27 mars 2012

LA LOI DE L’ENTROPIE ACCROÎT L’IMPRÉVISIBILITÉ, ET NON PAS LE DÉSORDRE

Emboîtements, émergences et incertitude (2)
Depuis le Big-bang, l’univers suit la loi de l’entropie, et, classiquement, comme on dit que l’entropie mesure la quantité de désordre d’un système, le désordre s’accroîtrait. Mais posons-nous une question « simple » : que veut-dire le mot « désordre » et comment pourrais-je être sûr que son niveau s’accroît ? Est-ce que je peux mesurer dans l’absolu le désordre d’un système ? Ou est-ce que je ne le fais pas plutôt au regard d’un ordre, ou d’un ensemble de règles que je considère comme représentant ce qui est ordonné ?
En effet, le désordre ne peut se penser qu’en opposition à un ordre. Il n’existe pas par lui-même. Donc son niveau, non plus. Je ne peux donc pas dire que, dans l’absolu, le désordre d’un système s’accroît. Ce n’est que par rapport à mon référentiel, explicite ou implicite, qu’il s’accroît, en s’en écartant davantage.
Finalement le désordre est une affaire de point de vue, c’est un jugement que l’on porte sur une situation, ce n’est pas une donnée intrinsèque. Combien de fois n’avez-vous pas dit en voyant le bureau d’un collègue de bureau ou d’un de vos enfants : « Mais quel désordre ! Comment fais-tu pour retrouver quelque chose là-dedans ? ». Mais pour ce collègue ou cet enfant, le bureau n’est pas en désordre, et il sait très bien où se trouver chaque chose. Simplement son ordre n’est pas le vôtre. Peut-être que pour vous, ordre veut dire alignement et tas bien structurés, alors que pour lui, c’est une affaire de couleur et de proximité…
Revenons donc à l’entropie, et posons-nous la question suivante : qu’entendons-nous quand nous disons que le désordre s’accroît ? Puisque tout le monde l’affirme, et que tous les scientifiques sont d’accord sur le sens qu’il donne à cet accroissement, cela signifie donc qu’ils ont un référentiel, et que ce référentiel est commun. Sinon, pour les uns, le désordre s’accroîtrait, et pour d’autres pas.
Donc ce que l’on entend par « le désordre s’accroît », c’est que le système s’écarte davantage d’un même ensemble de règles, du même ordre.
Quel est cet ordre ? Je crois que cet ordre implicite est la prévisibilité des trajectoires individuelles de ce qui compose le système.
Reprenons en effet la définition de l’entropie issue de la physique statistique : l’entropie d’un système est fonction du nombre de configurations microscopiques que peuvent prendre les particules qui le composent, et, plus exactement, varie homothétiquement suivant le logarithme de ce nombre. Une configuration est à la fois une façon de placer les particules, et de leur distribuer l’énergie interne.

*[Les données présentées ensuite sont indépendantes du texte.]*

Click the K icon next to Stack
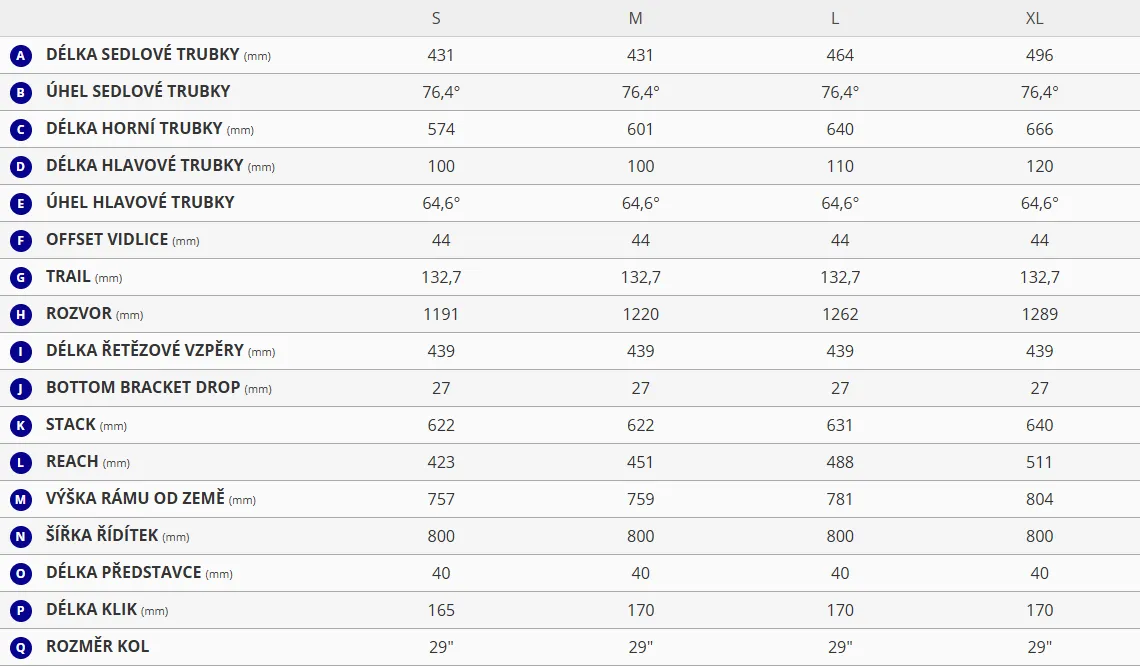The height and width of the screenshot is (666, 1140). click(x=21, y=426)
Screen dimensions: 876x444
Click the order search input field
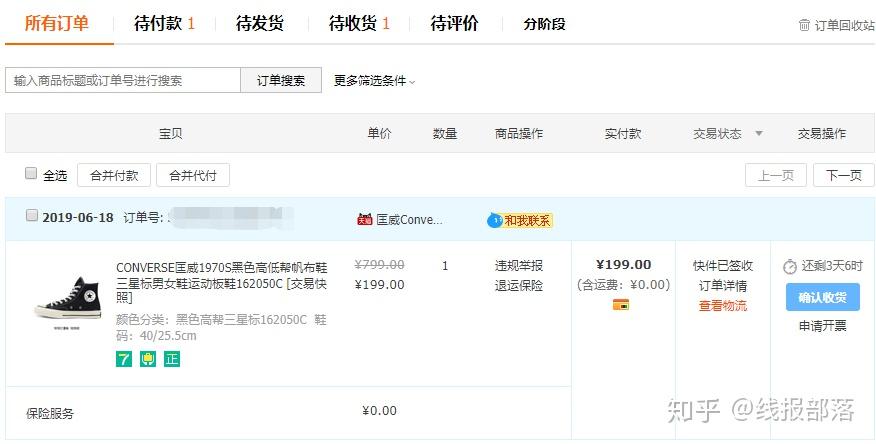point(123,81)
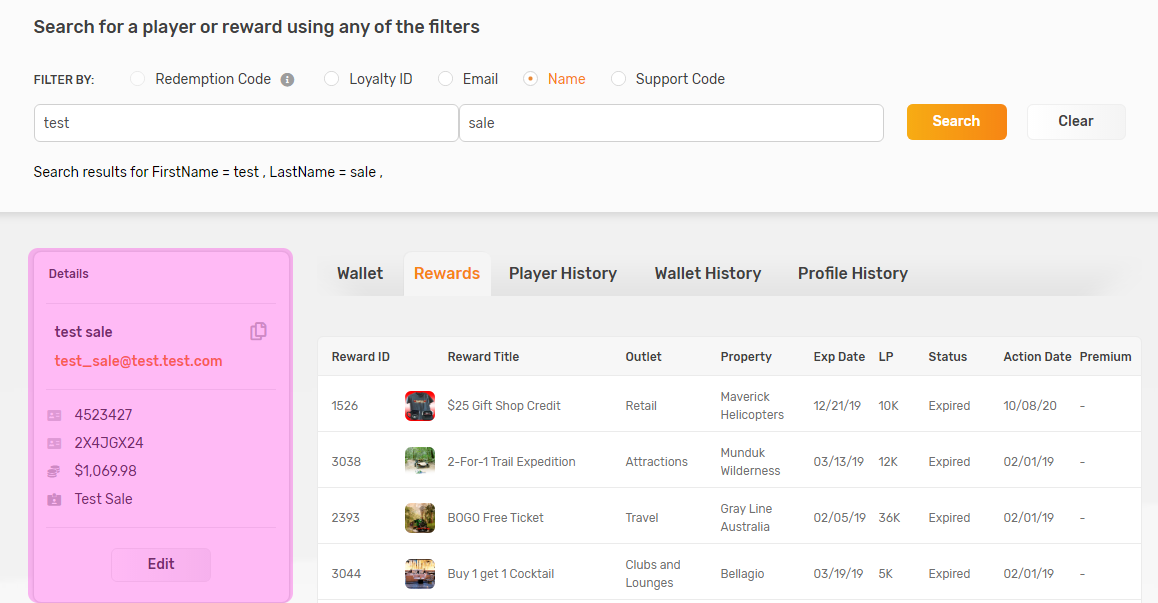Click Edit in the Details panel
This screenshot has height=603, width=1158.
click(x=161, y=564)
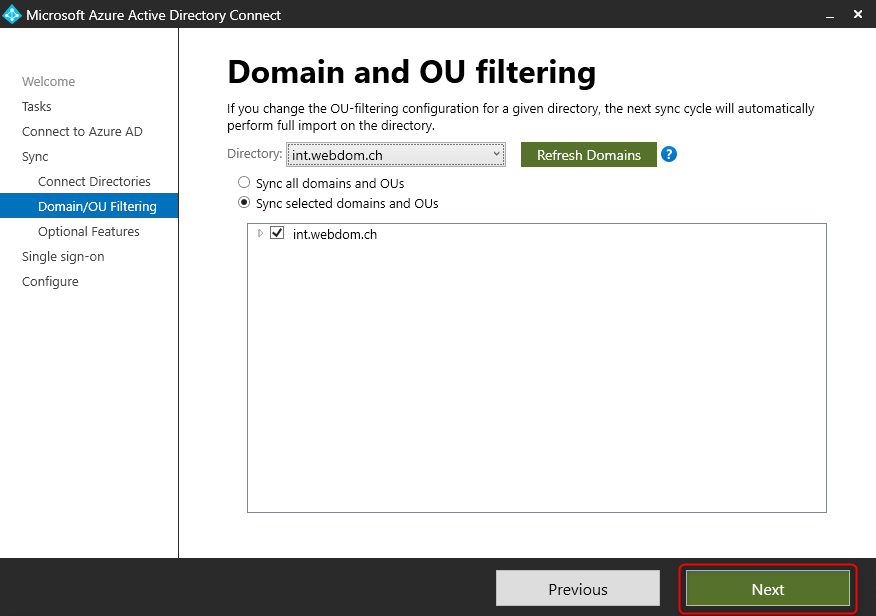876x616 pixels.
Task: Select Sync all domains and OUs
Action: pos(243,182)
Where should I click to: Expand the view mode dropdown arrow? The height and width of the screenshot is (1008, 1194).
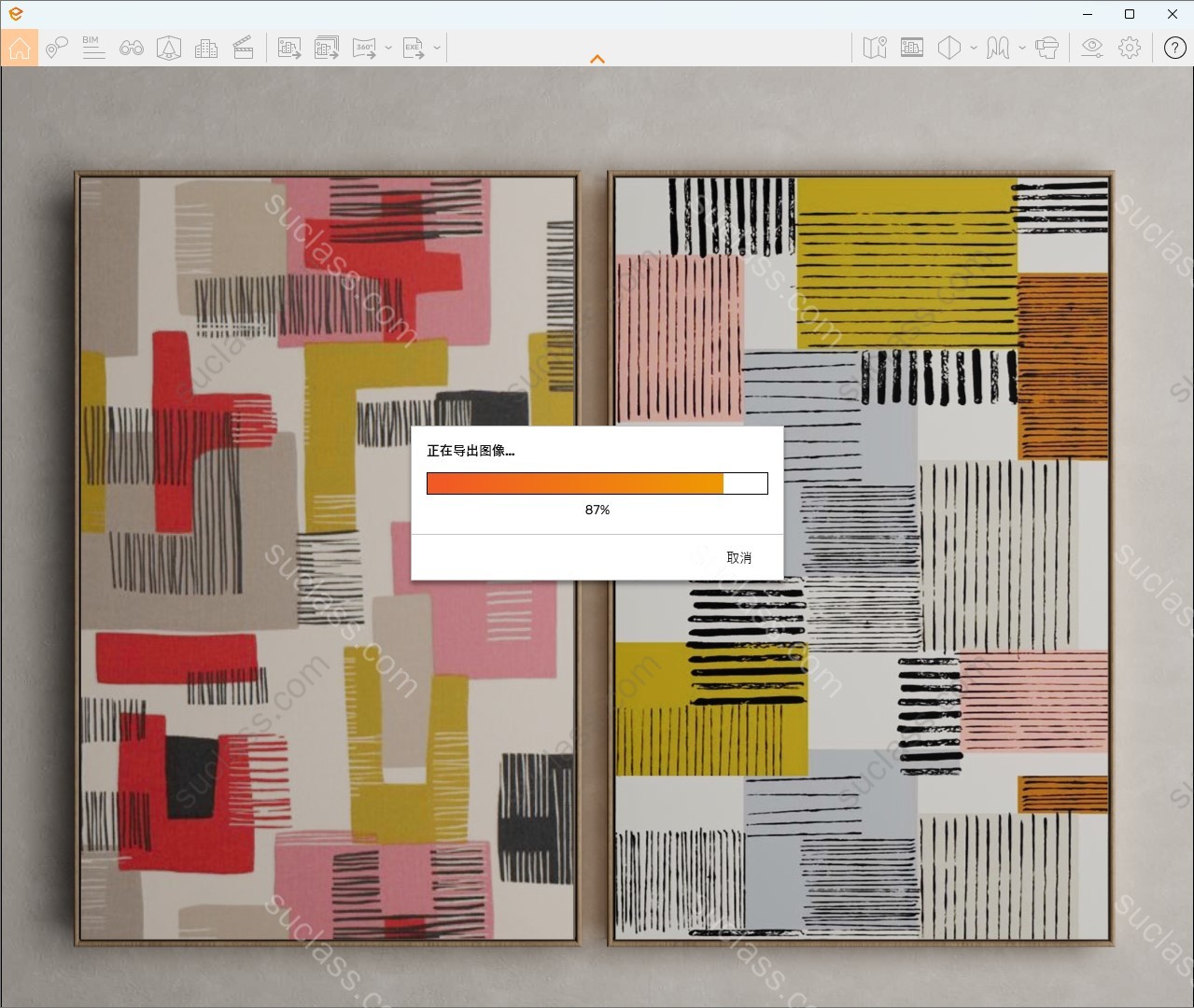974,48
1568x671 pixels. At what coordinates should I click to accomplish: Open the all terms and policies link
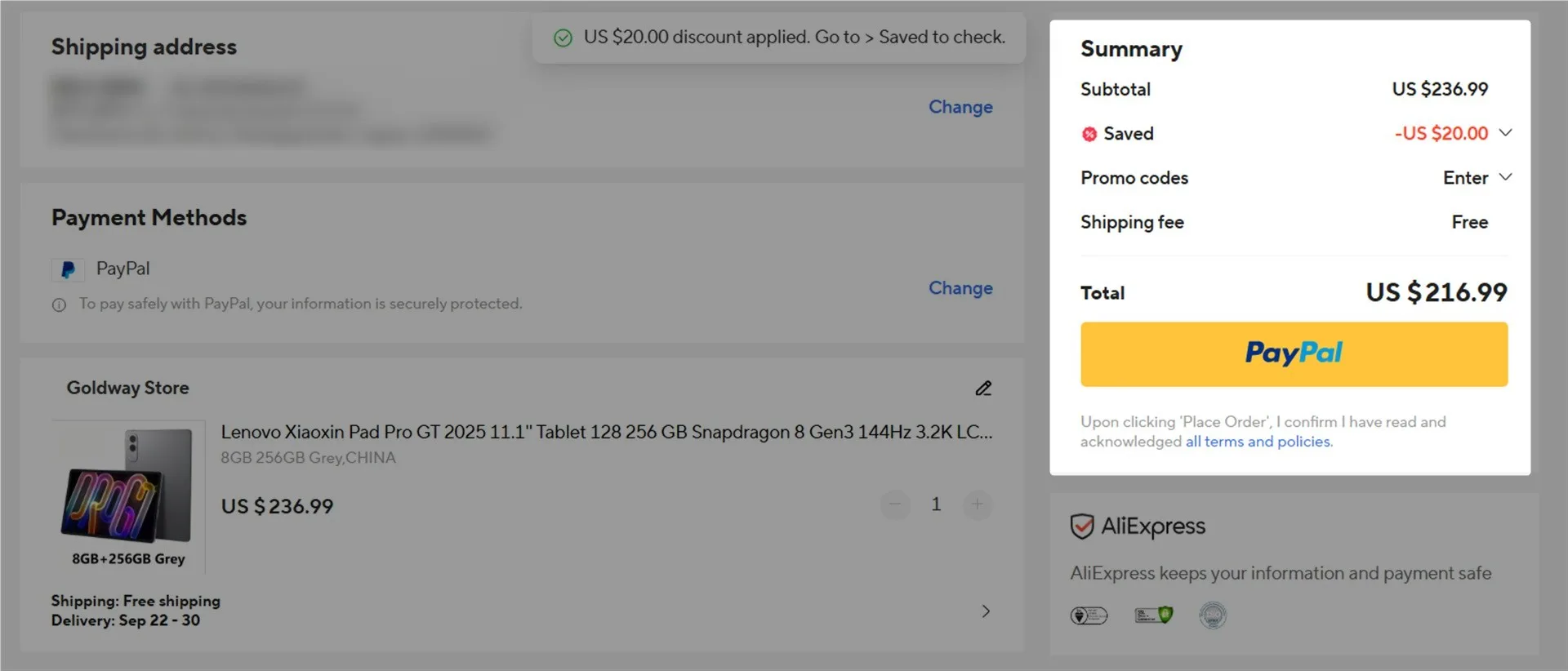(x=1258, y=442)
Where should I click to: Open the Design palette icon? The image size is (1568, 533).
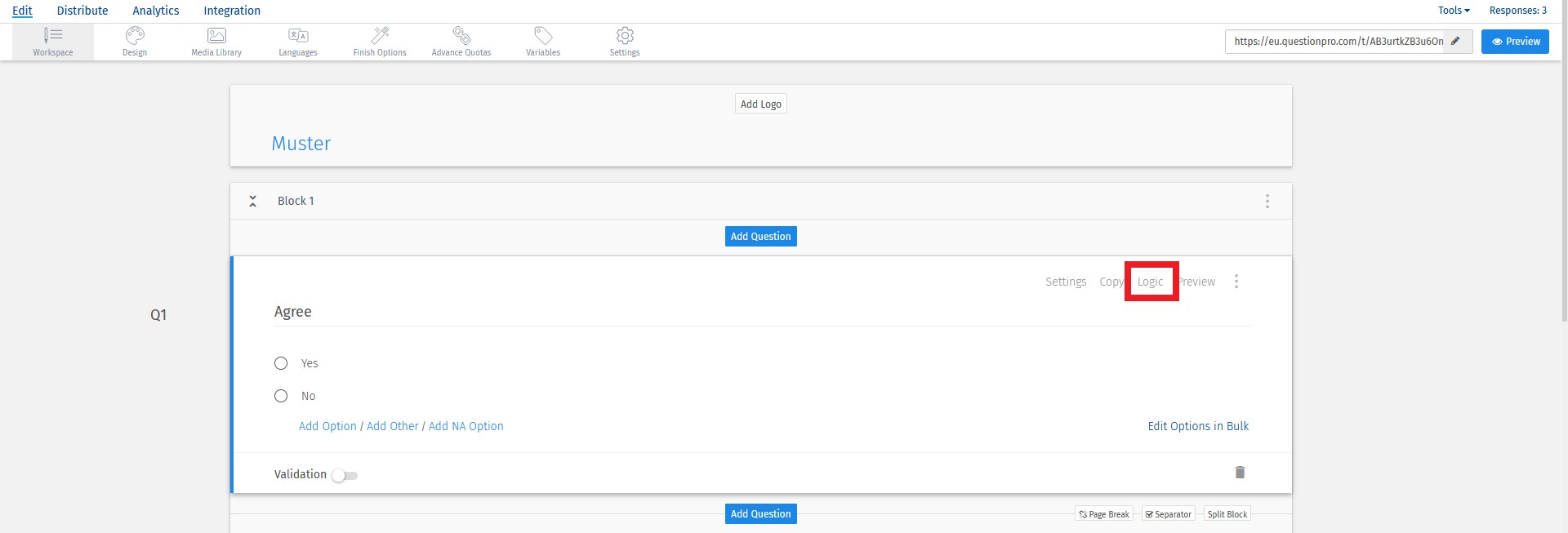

Donc, si l’entropie est nulle, cela signifie qu’il n’y a qu’une seule configuration, c’est-à-dire que toutes les particules ne peuvent être placées que d’une façon, et qu’il n’y a aussi qu’une façon de répartir l’énergie. On connaît alors exactement comment se trouvent les particules : aucune incertitude. Maintenant si l’entropie s’élève, le nombre de ces configurations s’accroît. Or, plus le nombre de configurations, c’est-à-dire d’états possibles, est grand, plus il est difficile de connaître l’état exact du système, et plus il est incertain et imprévisible.
Ainsi l’entropie ne varie pas en fonction du désordre, notion subjective et pour laquelle on manque d’un mètre étalon, mais en fonction de la prévisibilité. La loi de l’entropie pour un système isolé peut être reformulé comme suit : tout système isolé évolue spontanément en augmentant le nombre de ses possibles et devient d’instant en instant moins prévisible.
Or, l’univers dans sa totalité constitue par construction un système isolé, car, puisque il est considéré dans sa totalité, c’est-à-dire tel qu’il était au moment du big-bang, il ne peut rien exister en dehors de lui.
Aussi, l’Univers est, depuis le big-bang, de moins en moins prévisible, et accroît continûment le champ de ses possibles.